Sonnet CIX.

A poem by Francesco Petrarca

Amor che nel pensier mio vive e regna.


The long Love that in my thought I harbour,
And in my heart doth keep his residence,
Into my face pressèth with bold pretence,
And there campèth displaying his bannèr.
She that me learns to love and to suffèr,
And wills that my trust, and lust's negligence
Be rein'd by reason, shame, and reverence,
With his hardiness takes displeasure.
Wherewith Love to the heart's forest he fleeth,
Leaving his enterprise with pain and cry,
And there him hideth, and not appearèth.
What may I do, when my master fearèth,
But in the field with him to live and die?
For good is the life, ending faithfully.


Love, that liveth and reigneth in my thought,
That built its seat within my captive breast;
Clad in the arms wherein with me he fought,
Oft in my face he doth his banner rest.
She, that me taught to love, and suffer pain;
My doubtful hope, and eke my hot desire
With shamefaced cloak to shadow and restrain,
Her smiling grace converteth straight to ire.
And coward love then to the heart apace
Taketh his flight; whereas he lurks, and plains
His purpose lost, and dare not show his face.
For my lord's guilt thus faultless bide I pains.
Yet from my lord shall not my foot remove:
Sweet is his death, that takes his end by love.

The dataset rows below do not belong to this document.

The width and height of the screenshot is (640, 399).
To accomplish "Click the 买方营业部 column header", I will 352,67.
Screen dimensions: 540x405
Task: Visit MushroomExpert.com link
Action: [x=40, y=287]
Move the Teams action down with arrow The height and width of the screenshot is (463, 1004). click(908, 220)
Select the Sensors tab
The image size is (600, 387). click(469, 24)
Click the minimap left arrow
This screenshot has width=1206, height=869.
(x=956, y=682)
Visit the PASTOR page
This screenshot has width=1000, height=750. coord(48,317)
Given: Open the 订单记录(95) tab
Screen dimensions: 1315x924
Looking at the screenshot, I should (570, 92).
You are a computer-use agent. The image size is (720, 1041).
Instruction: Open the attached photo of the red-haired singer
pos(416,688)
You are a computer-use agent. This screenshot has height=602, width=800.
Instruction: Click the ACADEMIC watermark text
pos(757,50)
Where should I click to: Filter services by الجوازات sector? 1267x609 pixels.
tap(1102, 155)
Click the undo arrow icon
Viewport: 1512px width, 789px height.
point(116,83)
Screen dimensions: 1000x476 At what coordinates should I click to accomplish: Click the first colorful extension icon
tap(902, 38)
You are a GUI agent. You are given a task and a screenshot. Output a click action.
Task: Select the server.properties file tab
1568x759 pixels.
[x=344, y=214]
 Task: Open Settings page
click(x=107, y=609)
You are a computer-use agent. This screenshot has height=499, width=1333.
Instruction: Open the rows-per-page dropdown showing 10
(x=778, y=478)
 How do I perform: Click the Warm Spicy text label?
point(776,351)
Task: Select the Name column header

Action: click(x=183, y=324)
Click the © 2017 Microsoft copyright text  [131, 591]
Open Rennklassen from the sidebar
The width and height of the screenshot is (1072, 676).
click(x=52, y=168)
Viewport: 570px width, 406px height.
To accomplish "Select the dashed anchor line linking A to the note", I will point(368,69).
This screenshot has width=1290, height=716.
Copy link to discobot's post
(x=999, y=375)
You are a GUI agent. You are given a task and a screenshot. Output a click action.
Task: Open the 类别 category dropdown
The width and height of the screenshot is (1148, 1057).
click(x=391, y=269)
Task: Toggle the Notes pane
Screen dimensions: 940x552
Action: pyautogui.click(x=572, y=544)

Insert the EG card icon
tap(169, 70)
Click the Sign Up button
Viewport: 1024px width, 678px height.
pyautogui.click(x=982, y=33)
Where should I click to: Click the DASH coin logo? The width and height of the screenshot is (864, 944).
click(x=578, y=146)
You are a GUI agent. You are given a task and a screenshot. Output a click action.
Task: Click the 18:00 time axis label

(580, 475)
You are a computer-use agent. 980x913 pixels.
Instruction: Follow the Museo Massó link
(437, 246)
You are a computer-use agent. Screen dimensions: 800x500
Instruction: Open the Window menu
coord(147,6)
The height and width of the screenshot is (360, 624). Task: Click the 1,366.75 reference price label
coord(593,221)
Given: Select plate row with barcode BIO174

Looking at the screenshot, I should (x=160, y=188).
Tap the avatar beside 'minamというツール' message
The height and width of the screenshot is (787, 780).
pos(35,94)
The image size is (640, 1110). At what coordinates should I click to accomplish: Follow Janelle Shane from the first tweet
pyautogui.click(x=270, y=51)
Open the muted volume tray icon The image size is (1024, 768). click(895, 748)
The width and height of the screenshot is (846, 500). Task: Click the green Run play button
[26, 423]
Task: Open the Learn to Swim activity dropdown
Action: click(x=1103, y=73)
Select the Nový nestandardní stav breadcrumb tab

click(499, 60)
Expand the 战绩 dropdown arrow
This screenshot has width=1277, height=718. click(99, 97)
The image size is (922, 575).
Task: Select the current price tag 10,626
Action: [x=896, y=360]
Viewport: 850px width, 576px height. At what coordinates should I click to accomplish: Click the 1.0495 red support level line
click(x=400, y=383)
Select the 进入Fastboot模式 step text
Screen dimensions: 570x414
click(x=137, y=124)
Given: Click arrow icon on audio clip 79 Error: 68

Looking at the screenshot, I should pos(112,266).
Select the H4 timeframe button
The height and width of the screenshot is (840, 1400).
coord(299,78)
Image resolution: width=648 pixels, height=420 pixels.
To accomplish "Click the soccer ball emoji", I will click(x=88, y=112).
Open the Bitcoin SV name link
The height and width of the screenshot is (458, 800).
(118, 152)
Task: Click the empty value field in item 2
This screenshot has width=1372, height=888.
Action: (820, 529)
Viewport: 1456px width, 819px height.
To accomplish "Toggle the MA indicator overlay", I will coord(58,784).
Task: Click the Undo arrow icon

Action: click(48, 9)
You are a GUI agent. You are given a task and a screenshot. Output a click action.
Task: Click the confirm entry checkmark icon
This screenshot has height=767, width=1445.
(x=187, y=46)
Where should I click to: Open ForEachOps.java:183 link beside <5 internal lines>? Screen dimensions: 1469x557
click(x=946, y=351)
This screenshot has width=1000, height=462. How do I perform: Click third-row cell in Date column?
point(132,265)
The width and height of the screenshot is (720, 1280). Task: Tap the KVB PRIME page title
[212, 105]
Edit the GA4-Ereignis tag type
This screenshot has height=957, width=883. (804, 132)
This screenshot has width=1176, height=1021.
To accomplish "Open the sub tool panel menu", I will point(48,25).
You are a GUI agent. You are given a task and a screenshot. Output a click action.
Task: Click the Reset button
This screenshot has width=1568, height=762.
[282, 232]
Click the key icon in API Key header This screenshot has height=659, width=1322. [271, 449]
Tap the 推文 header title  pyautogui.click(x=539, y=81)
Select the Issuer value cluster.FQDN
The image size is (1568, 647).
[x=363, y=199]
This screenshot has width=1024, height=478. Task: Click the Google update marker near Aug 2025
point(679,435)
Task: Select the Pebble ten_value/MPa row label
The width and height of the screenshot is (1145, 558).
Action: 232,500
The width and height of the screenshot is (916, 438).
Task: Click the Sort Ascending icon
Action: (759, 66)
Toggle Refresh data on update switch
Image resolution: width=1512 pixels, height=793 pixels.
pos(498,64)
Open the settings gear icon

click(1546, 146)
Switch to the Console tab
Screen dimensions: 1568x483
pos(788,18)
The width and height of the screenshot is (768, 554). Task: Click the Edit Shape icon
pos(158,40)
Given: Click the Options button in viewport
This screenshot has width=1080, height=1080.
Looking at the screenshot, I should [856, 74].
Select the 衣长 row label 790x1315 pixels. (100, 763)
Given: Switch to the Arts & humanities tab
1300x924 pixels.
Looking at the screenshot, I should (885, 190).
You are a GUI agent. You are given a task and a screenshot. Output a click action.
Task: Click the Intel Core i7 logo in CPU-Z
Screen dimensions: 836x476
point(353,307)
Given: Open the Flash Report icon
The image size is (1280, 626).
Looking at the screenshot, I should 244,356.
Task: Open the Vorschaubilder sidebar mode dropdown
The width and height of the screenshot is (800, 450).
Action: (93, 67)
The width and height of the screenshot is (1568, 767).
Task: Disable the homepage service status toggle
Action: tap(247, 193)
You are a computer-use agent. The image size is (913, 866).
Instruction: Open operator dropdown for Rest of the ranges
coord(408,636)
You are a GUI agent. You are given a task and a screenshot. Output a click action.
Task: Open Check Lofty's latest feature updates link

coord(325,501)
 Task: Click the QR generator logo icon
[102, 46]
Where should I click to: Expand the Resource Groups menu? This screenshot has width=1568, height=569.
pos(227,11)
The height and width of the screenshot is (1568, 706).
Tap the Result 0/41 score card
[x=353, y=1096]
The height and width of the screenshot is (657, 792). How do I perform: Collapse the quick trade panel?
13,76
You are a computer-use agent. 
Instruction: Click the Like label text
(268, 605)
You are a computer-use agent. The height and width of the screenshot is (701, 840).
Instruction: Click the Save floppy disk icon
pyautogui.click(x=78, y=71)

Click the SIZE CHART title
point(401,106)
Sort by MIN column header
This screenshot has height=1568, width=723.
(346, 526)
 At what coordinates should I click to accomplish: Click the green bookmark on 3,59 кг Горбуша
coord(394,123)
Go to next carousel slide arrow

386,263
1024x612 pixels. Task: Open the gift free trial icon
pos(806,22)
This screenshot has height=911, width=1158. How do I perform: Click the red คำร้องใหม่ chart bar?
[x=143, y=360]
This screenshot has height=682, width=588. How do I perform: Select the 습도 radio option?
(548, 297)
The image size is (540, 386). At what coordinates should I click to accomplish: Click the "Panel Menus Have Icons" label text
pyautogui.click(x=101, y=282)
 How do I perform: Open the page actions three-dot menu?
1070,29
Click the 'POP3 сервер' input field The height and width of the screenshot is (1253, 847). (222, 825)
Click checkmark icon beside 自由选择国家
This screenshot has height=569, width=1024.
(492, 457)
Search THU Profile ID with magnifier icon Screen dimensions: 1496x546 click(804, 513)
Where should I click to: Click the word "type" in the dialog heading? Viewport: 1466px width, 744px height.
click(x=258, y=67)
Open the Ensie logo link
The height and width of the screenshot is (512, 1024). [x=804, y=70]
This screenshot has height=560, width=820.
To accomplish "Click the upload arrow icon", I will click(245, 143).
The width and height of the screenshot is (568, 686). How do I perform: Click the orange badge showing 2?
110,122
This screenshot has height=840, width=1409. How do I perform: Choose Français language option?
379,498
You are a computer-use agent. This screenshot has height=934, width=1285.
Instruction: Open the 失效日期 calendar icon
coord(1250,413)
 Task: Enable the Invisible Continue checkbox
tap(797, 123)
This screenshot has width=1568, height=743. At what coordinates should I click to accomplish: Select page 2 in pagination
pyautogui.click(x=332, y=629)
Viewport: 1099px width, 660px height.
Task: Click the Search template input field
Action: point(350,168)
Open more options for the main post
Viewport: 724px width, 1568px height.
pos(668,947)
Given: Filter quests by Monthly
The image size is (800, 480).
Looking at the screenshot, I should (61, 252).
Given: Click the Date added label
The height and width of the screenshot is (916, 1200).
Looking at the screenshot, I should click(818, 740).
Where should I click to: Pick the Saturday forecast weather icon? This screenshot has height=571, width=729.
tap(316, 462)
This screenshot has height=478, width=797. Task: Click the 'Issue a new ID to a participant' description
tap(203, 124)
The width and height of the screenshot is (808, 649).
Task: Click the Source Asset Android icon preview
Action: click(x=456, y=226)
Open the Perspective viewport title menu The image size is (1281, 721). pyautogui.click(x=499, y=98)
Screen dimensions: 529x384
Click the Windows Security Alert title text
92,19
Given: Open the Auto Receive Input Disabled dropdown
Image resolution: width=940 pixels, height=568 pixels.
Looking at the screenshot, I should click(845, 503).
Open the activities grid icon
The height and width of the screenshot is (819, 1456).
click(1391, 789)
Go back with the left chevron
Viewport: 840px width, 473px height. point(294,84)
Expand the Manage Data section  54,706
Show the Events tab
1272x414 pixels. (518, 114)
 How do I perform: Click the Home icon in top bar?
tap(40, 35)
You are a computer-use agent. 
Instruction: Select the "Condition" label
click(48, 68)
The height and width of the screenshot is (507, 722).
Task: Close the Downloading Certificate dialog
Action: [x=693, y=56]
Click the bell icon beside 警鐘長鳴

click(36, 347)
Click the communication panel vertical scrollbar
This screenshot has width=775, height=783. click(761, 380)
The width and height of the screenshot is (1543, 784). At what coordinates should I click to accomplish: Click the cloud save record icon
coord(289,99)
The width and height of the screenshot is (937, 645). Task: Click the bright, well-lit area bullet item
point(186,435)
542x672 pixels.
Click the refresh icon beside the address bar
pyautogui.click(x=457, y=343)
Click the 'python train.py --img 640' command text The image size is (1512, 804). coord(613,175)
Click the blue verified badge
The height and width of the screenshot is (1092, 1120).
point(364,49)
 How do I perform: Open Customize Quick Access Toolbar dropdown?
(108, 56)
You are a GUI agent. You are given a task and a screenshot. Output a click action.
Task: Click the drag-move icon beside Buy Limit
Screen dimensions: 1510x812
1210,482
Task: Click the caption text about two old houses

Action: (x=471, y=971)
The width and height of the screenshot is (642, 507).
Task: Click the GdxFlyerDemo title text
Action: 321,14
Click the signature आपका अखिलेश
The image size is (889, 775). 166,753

Love in my thought who ever lives and reigns,
And in my heart still holds the upper place,
At times come forward boldly in my face,
There plants his ensign and his post maintains:
She, who in love instructs us and its pains,
Would fain that reason, shame, respect should chase
Presumptuous hope and high desire abase,
And at our daring scarce herself restrains,
Love thereon to my heart retires dismay'd,
Abandons his attempt, and weeps and fears,
And hiding there, no more my friend appears.
What can the liege whose lord is thus afraid,
More than with him, till life's last gasp, to dwell?
For who well loving dies at least dies well.